In short: AI shouldn’t replace your thinking, but amplify it. If you don’t participate at all, you won’t get smarter.

Training Your Brain: Beyond AI

The conversation also mentioned that besides using AI correctly, we can train our brains to become smarter even without AI. Dr. Amen repeatedly emphasized: AI can be powerful, but what truly makes you smarter is what you do yourself. He’s seen over 200,000 brain scans and knows that many people think brainpower is innate, but it can be trained.

  1. move your body to activate your brain. Dr. Amen says the simplest way to boost brainpower is to get outside. He found that people who exercise daily—even just brisk walking for 20 minutes—have more active brain regions than those who sit all day, especially areas responsible for attention, language, and emotion. Running, swimming, jumping rope—any movement is more useful than sitting and reading AI answers. He even jokes that often the problem isn’t in your thinking, but in poor blood flow to the brain.

  2. get enough sleep so your brain can “package memories.” Dr. Amen believes what you learn during the day is stored in your brain at night while you sleep. Many people work late and lack sleep, hoping AI will boost efficiency, but his view is clear: no matter how strong AI is, if you don’t sleep well, you won’t remember anything. During sleep, the brain automatically sorts and stores your thoughts, information, and expressions from the day.

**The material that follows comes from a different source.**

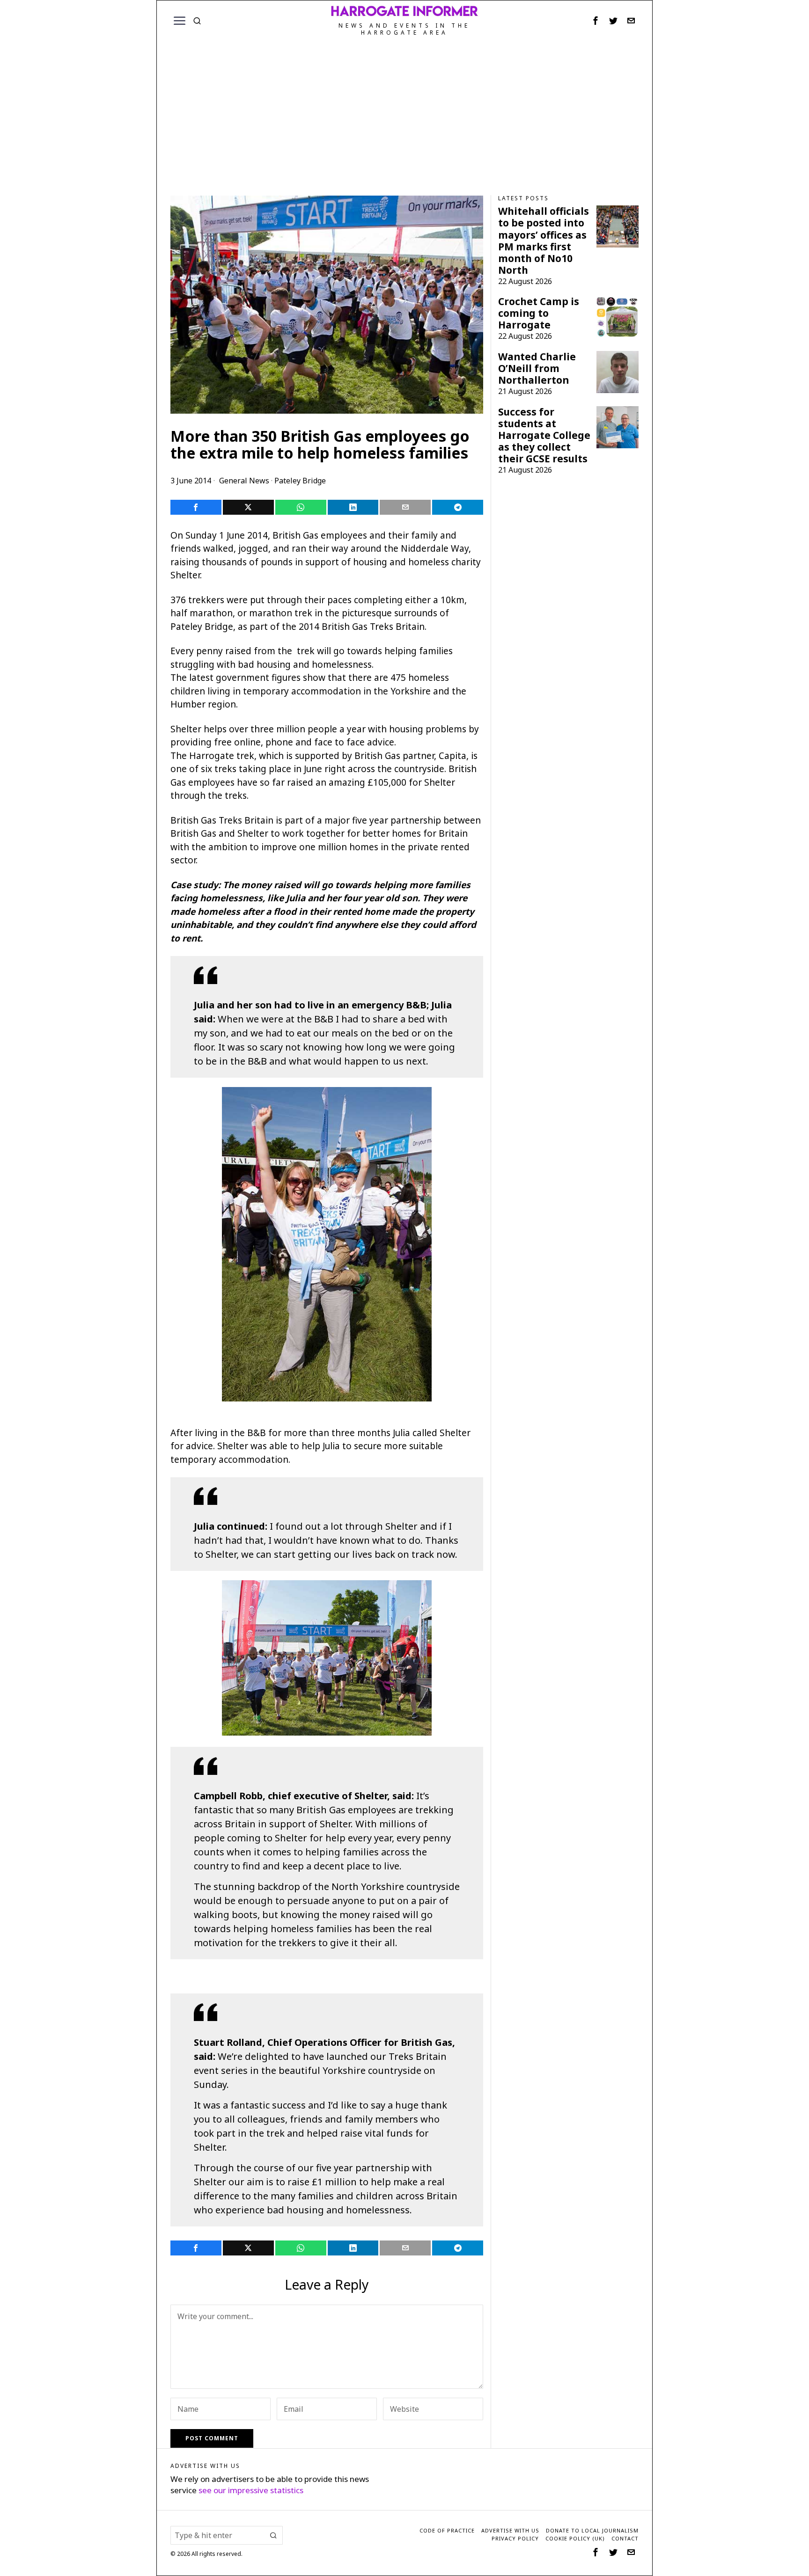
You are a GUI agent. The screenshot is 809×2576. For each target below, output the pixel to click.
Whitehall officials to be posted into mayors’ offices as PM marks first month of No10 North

If you always stay up late, it’s like interrupting a file save halfway. So he suggests letting your brain work actively before bed—turn off AI tools, write a few sentences of summary, which is better than constantly receiving AI content.

  3. speak, write, and express more so your brain gets practice. Sejnowski adds that many people think brainpower is just memorization, but if you don’t output, you won’t remember. The brain is like a rubber band—the more you stretch it, the more elastic it becomes. He suggests giving yourself a small daily task: tell someone something AI can’t say for you, handwrite a few sentences summarizing your day, or explain a news story in your own way. Only when you speak, write, and explain yourself does your brain get stronger.

In summary, these are the rules for using your brain, and everyone can do them. You don’t need super willpower or professional knowledge—just keep moving, sleep well, and express yourself actively, and your brain will naturally regain vitality.

Conclusion: Keep Your Initiative

Finally, Sejnowski said in the conversation: AI won’t live your life for you, but it will quietly change your lifestyle. The reality is, we’re already living with AI, but many people don’t realize it’s changing how we think. As Dr. Amen said, if you don’t actively use your brain, AI will make decisions for you. Over time, you’ll find your words, sentences, and even thoughts start to feel less like your own.

So, the real meaning of this conversation isn’t to tell us to stay away from AI, but to remind us to keep our initiative. While AI can help us be more efficient, don’t rely on it completely—only we ourselves can truly make our brains stronger.